Conclusión: la verdadera descendencia de Abraham,Rom_3:26-29.
26 Todos, pues, sois hijos de Dios por la fe en Cristo Jesús. 27 Porque cuantos en Cristo habéis sido bautizados, os habéis revestido de Cristo. 28 No hay ya judío o griego, no hay siervo o libre, no hay varón o hembra, porque todos sois uno en Cristo Jesús. 29 Y si todos sois de Cristo, luego sois descendencia de Abraham, herederos según la promesa.

Estas pocas líneas de San Pablo son de una riqueza de contenido extraordinaria. La idea fundamental es la de nuestra incorporación a Cristo, formando con El un único organismo sobrenatural (v.26-28), lo que, supuesto el v.16, trae como consecuencia nuestro entronque con Abraham, herederos de la promesa, sin necesidad de pasar por la Ley (v.29). Ese sois (v.26), en segunda persona de plural, señala directamente a los destinatarios de la carta; pero es evidente que la tesis es general, con aplicación a todos los cristianos, judíos y gentiles.
La conexión con la narración precedente es clara. Acaba de decir San Pablo que, llegada la fe, ya no estamos bajo el pedagogo (v.25). Pero ¿por qué? Es lo que ahora explica. Sencillamente, porque por nuestra unión a Cristo entramos a participar de sus prerrogativas, con categoría de hijos de Dios (v.26; cf. 4:5-7)5 emancipados de la Ley-pedagogo, en plena posesión ya de nuestra herencia y de nuestros derechos. Esta unión a Cristo es fruto de la fe (v.26) o también fruto del bautismo (v.27), dos afirmaciones que en modo alguno se oponen, como ya dijimos explicando el término fe, en la introducción a la carta a los Romanos.
===
Tareas por realizar:
[1] Traduzca al inglés esta oración del texto fuente: "Estas pocas líneas de San Pablo son de una riqueza de contenido extraordinaria."
[2] Reescriba el fragmento del texto fuente que comienza con "Conclusión: la verdadera" y continúa hasta "según la promesa.", sustituyendo "griego" por "heleno".
No es necesario consultar los registros.
===
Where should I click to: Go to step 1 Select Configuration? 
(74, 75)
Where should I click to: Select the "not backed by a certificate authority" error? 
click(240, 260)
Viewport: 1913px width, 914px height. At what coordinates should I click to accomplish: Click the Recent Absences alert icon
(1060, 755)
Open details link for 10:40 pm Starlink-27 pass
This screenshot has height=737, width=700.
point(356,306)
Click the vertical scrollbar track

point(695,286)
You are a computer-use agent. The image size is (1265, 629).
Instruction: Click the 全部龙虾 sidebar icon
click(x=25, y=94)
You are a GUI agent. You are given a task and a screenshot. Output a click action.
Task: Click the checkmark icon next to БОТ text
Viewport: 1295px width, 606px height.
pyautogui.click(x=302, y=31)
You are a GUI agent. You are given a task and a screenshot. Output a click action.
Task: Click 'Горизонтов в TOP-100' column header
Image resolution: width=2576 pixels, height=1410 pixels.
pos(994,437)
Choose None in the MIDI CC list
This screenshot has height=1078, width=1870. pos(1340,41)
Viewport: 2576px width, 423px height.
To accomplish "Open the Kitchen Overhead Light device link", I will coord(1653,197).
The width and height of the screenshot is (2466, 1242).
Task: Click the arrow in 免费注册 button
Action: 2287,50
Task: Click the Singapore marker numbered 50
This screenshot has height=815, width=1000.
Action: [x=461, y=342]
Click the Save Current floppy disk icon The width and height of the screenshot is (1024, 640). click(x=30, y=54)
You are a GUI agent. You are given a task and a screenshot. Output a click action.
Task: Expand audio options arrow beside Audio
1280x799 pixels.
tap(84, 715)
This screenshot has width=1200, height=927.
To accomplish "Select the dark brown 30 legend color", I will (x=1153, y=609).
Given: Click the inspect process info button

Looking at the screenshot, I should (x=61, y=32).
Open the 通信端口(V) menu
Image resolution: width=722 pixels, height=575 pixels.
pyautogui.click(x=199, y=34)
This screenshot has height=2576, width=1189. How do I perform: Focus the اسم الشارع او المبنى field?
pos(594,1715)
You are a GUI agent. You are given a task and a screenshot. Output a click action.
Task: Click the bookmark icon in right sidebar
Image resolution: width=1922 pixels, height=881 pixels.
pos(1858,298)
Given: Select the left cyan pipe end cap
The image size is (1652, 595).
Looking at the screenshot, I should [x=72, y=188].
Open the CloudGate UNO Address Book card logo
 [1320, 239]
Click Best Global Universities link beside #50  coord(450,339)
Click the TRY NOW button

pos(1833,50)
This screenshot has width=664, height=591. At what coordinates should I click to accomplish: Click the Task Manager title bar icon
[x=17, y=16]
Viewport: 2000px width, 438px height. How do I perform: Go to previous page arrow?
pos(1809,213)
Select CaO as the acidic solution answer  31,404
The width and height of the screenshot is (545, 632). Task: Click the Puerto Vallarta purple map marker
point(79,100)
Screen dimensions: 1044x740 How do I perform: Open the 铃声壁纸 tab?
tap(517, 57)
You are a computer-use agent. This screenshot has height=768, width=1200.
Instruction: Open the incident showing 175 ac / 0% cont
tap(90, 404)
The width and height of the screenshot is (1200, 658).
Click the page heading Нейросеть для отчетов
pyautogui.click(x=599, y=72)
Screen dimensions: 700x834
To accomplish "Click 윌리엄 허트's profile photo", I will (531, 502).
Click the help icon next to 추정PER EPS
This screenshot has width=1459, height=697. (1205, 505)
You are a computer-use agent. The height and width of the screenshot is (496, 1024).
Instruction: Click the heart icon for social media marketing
===
Respuestas a continuación:
[1] These few lines by Saint Paul are of an extraordinary richness of content.

[2]
Conclusión: la verdadera descendencia de Abraham,Rom_3:26-29.
26 Todos, pues, sois hijos de Dios por la fe en Cristo Jesús. 27 Porque cuantos en Cristo habéis sido bautizados, os habéis revestido de Cristo. 28 No hay ya judío o heleno, no hay siervo o libre, no hay varón o hembra, porque todos sois uno en Cristo Jesús. 29 Y si todos sois de Cristo, luego sois descendencia de Abraham, herederos según la promesa.